I may have spoken too soon about GDPR. Despite the conflicting legal advice and the general level of vagueness around the new legislation, a head of steam has been building up behind the notion of privacy. In significant part, it has been helped by the scandal around Facebook, Cambridge Analytica and so on — despite various authorities railing for years about social media playing fast and loose with our data (hence GDPR, of course), it has taken our august media to raise the level of public awareness alongside a frisson of panic among data controllers.
To be fair, this was difficult to predict but it has had quite an effect: the need for headline-grabbing material really is a two-edged sword. The consequence is that many organisations are treating the looming threat of GDPR non-compliance like a hot stone, to be dropped at the earliest opportunity. I’m sure I won’t be the only person to have received a raft of emails from various commercial and non-commercial sources, saying that if I don’t opt into marketing, I will never again know about the wonderful offers they might put on the table.
They may be over-doing it: as I understand it, organisations are within their rights to keep sending me stuff if I have bought from them before, unless I decline it. But organisations face a Hobson’s choice — they can spam me with requests for consent now (thus forcing them to fall on their own swords later, if I don’t respond), or face the uncertainty around what the law actually says. Tricky. So, for example, I’ve had currency card companies asking me whether it was OK to keep sending me currency-related information, and train operators asking me whether I wanted to know about special travel offers.
I have also had Facebook asking me whether it was OK to send targeted marketing, or to recognise my face. Which is all a far cry from the attitude of just a few months ago, certainly from the big boys who saw privacy as a bunch of doors to be pushed, or lines to be crossed (which reminds me, strangely, of training a spaniel). “Ask forgiveness not permission” has been a highly successful business strategy, enabling Facebook et al to grow phenomenally, and deliver a fair amount of innovation. This isn’t the place to knock Facebook — I know few people actually choosing to boycott it, which says something.
There’s a deeper point to all this knee-jerk reacting and giving the law the benefit of the doubt: that organisations are moving, nay running away from the idea that they can do whatever they like, with whatever data they like. This breaks with the assumed convention in thinking, that (personal) data is to be harvested, collated, aggregated and mined regardless of where it comes from, or whether it is known to have value. These notions surrounding monetisation of data are no longer valid: data: it may still be the new oil, but it isn’t necessarily your new oil, to do what you like with.

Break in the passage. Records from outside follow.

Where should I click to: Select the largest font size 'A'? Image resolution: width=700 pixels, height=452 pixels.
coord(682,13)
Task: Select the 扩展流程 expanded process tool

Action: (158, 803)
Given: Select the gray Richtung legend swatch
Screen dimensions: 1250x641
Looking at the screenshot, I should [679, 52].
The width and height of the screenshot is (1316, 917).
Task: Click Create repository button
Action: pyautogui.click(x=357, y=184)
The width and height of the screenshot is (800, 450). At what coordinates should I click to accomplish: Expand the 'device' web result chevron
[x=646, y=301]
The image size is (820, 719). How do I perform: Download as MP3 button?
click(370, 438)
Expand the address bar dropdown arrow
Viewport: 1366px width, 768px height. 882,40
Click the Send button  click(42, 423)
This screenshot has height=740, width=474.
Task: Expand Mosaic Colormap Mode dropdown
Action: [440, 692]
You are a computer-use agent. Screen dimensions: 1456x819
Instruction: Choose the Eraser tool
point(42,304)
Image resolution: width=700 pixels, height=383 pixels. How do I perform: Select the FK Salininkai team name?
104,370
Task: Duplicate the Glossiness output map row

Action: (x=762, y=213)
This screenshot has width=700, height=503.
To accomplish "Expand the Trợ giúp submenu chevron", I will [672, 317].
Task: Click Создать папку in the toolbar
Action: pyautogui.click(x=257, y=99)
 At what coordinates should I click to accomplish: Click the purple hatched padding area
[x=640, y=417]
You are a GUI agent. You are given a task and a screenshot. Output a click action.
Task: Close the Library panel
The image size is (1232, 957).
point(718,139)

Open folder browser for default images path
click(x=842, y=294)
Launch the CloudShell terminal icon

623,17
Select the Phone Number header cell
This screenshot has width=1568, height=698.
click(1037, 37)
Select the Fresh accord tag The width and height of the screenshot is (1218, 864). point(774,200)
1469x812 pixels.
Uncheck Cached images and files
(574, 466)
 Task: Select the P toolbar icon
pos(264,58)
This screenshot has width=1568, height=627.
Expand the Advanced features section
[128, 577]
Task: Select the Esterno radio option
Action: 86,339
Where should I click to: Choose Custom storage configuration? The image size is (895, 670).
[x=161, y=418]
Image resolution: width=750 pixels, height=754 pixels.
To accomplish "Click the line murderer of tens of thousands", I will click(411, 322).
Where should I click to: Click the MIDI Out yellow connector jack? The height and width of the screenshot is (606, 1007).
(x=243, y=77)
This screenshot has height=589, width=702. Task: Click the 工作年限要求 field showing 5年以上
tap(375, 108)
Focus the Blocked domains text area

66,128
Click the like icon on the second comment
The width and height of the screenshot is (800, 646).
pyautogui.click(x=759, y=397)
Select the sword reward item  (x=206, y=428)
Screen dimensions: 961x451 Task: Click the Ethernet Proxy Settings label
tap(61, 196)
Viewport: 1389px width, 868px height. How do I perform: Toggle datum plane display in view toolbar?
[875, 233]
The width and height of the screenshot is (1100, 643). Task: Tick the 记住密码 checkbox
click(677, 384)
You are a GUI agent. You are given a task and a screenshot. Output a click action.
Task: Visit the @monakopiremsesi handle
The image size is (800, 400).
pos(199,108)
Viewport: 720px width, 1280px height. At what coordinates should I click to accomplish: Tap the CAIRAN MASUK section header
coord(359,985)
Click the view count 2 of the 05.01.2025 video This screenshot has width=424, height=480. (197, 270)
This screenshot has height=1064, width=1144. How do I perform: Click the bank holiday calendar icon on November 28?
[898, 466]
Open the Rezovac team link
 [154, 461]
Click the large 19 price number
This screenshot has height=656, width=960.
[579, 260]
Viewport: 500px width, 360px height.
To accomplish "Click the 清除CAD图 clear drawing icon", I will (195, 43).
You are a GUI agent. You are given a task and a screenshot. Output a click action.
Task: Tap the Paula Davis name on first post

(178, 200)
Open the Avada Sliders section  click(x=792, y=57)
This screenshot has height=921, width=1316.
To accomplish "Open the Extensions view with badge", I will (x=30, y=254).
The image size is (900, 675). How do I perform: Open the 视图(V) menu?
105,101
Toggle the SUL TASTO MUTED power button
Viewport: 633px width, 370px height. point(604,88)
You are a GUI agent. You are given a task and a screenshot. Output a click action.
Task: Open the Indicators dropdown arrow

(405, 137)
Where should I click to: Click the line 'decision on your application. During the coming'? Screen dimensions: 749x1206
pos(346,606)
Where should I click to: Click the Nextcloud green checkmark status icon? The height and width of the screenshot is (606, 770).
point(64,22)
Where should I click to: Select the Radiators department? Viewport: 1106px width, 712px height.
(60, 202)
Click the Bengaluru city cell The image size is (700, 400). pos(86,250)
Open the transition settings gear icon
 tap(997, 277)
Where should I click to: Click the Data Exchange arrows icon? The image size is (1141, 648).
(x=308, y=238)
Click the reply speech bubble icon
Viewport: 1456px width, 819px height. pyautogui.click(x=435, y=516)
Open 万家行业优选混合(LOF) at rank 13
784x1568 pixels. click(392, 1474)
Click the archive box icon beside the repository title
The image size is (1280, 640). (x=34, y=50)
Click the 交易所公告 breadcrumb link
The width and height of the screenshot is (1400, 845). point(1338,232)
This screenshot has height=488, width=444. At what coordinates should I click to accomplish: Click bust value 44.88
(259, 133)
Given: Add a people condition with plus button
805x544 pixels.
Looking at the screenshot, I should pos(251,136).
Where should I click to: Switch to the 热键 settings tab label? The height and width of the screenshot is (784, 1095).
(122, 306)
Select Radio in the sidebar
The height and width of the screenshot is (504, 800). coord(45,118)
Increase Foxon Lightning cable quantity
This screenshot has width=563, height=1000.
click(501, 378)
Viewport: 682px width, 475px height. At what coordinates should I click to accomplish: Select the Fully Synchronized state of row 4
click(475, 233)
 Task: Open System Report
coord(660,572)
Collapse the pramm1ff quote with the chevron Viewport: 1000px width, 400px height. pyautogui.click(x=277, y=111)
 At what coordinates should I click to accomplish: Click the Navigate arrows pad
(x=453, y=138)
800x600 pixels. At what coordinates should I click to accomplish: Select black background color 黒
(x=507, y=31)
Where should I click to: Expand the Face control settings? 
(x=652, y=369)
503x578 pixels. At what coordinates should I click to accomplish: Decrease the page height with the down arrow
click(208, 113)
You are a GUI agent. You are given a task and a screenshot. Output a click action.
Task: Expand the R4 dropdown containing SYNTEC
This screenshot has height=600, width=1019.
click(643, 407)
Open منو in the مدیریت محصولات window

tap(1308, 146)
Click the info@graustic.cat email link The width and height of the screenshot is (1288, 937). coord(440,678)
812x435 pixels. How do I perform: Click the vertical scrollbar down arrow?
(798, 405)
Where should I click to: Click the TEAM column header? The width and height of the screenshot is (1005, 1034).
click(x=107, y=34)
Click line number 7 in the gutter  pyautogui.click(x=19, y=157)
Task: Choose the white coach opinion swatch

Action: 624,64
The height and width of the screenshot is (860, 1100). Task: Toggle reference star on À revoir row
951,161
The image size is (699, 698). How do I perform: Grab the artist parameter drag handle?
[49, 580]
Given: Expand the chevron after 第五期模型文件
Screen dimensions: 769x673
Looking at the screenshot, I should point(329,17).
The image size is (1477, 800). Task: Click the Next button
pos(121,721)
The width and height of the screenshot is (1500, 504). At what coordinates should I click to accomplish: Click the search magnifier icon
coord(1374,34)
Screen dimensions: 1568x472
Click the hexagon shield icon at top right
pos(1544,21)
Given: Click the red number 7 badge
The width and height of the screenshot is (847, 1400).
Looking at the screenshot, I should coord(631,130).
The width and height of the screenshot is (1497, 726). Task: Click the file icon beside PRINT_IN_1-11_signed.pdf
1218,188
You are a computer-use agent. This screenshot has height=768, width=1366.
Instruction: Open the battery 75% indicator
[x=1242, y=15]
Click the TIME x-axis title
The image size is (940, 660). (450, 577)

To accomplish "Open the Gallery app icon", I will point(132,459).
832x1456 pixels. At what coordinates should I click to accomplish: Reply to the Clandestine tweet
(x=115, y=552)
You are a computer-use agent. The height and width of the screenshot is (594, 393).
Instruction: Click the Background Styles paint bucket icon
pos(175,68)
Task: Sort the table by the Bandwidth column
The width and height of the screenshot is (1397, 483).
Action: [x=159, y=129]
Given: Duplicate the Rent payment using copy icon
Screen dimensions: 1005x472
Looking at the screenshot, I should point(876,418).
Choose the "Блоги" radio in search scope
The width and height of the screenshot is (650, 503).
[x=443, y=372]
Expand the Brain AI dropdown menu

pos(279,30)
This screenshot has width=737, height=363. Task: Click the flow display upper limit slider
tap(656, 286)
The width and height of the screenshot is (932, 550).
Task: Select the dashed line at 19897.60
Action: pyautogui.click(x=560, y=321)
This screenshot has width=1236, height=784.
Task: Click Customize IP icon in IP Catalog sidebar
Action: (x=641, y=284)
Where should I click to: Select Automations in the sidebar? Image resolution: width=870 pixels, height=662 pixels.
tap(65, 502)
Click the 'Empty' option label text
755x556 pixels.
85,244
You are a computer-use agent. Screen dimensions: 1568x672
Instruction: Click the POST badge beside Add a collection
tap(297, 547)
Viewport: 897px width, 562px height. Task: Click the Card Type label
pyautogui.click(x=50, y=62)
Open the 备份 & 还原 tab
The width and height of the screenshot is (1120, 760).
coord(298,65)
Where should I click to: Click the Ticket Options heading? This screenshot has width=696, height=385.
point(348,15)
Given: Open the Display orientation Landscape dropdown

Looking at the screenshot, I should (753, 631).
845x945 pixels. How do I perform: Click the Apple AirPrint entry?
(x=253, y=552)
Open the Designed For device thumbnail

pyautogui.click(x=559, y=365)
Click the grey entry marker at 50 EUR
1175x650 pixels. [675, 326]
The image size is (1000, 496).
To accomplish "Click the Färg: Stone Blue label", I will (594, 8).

What does this mean in practice? First, it forces organisations to say, and therefore to think, in advance about what they require personal data for. This is no bad thing: it’s called strategy or design, depending on what level it is being considered. Indeed, it turns the binoculars around: rather than asking, “Why do we need this data point,” and looking for vague answers, a better starting point is to say, “What are we trying to achieve?” and then working out what data is needed to achieve it.
A second consequence, then, is a changing dialogue with the source of the data — that is, the identifiable person. It’s a requirement of GDPR to say what you will be using the information for. Of course, many organisations will look for loopholes in the regulation, though on the aspect of non-ambiguity it is pretty tight. While this is still to be tested, simply saying “to improve our services to you” may no longer be enough. Even Google — whose model is based on a “we don’t really know you” stance — is coming under the cosh.
Third, though this is wishful thinking on my part, is that we may arrive at a point where individuals appreciate the true value of their data. The net worth of many companies is currently calculated on the basis of how many active users, or customers, they have. So, what if (let’s say) a social media giant paid me for the privilege of accessing my thoughts and needs? If, at the end of every month, I received a cheque for having just been myself? I know, it’s been tried, but perhaps the right model is yet to be found.
Let’s get one thing straight. Marketing in general, and advertising in particular, isn’t going anywhere. The play on personal apathy and ignorance will continue, and as I have said previously, I don’t think our lives will be any more private as a result of GDPR. However, and even though it only currently applies to EU citizens, the new law is catalysing a sea change in how personal data is treated. One can only hope this ushers in a new era, in which data also serves as a backbone for transparency and value exchange between data creators and those who can make money from it. Put simply, if data is going to be monetised, we should all gain.